L'État congolais absent
C'est à travers un communiqué de presse, rendu public fin août 2025, que le Réseau pour les droits de l'Homme a alerté sur l'urgence de cette situation. L'ONG a ainsi révélé que pour se nourrir, les détenus ne peuvent compter désormais que sur leur famille ou sur des personnes de bonne volonté.
Car, selon Muhindo Wasivinywa, du Réseau pour les droits de l'Homme, depuis le début de l'année, les prisons n'ont plus reçu d'aide de l'État congolais.
"Pour les trois prisons, nous avons plus de 3.000 détenus qui sont abandonnés, avec des conséquences néfastes : il y a des décès, des cas de malnutrition, des cas de maladies."
Conséquences désastreuses
Selon le rapport du Réseau pour les droits de l'Homme, entre janvier et août 2025, au moins 28 détenus sont morts à la prison de Kakwangura, à Butembo.
Au cours de la même période, 36 autres détenus sont morts dans la prison de Kangwayi à Beni.
Le Redho condamne les mauvaises conditions carcérales dans ces maisons de correction. Pourtant, s'étonne Muhindo Wasivinywa, les prisons de Beni, de Butembo et de Lubero restent encore sous la gestion des autorités congolaises, les rebelles de l'AFC-M23 n'ayant pas conquis cette zone.
"Ceux qui sont plus victimes, ce sont les détenus qui viennent de loin parce qu'ils n'ont pas de familles dans les lieux où sont implantées ces prisons. Notre souci est que l'État congolais puisse tout faire pour approvisionner ces établissements pénitentiaires."
Surpopulation carcérale
Construites pour abriter environ 250 personnes chacune, les prisons de Beni, de Butembo et de Lubero comptent désormais près de 1.500 détenus, pour chaque établissement, la plupart étant en attente de leur jugement.
Cette surpopulation inquiète les autorités de la province du Nord-Kivu qui siège provisoirement à Beni, après la prise de Goma par le M23, en janvier dernier.
Une source proche du gouvernement provincial a reconnu les conditions difficiles dans lesquelles vivent les détenus dans les prisons du Nord-Kivu.

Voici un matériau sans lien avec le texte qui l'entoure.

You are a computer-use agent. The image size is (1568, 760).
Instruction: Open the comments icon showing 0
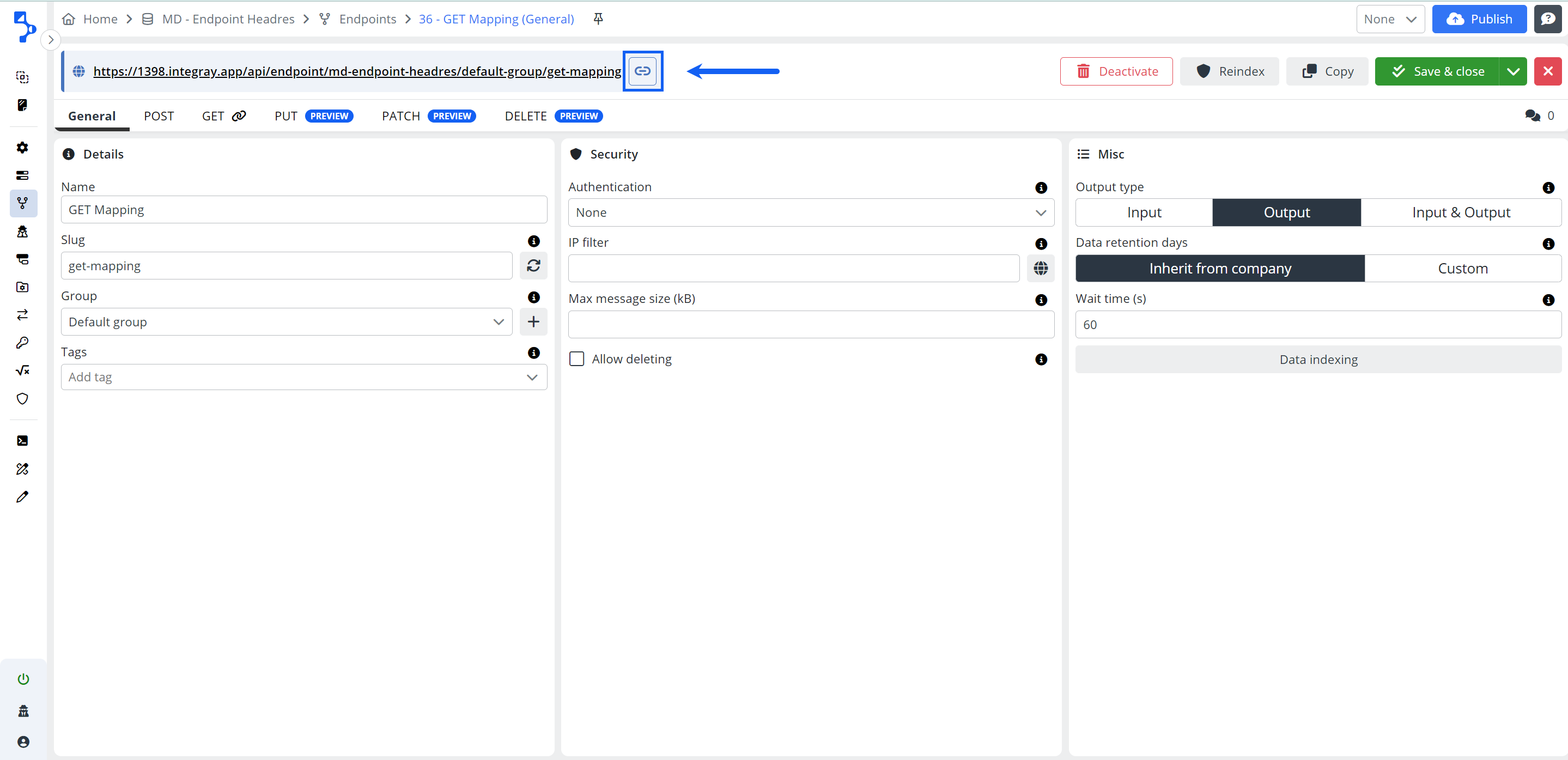1532,115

Elle ne sait pas, toutefois, expliquer les raisons du non-approvisionnement de ces prisons en nourriture, depuis la chute de Goma.
Selon cette même source, la situation de ces établissements est identique à celle que traversent les institutions provinciales qui n'ont plus reçu de financements de l'État central depuis plusieurs mois.
La Commission nationale des droits de l'Homme a promis de s'informer sur la situation dans les prisons et d'en faire part au ministre de la Justice.
En attendant, les autorités de la province du Nord-Kivu rêvent de construire une prison moderne, où il y aurait des espaces réservés à des jardins potagers pour l'autodépendance alimentaire des prisonniers.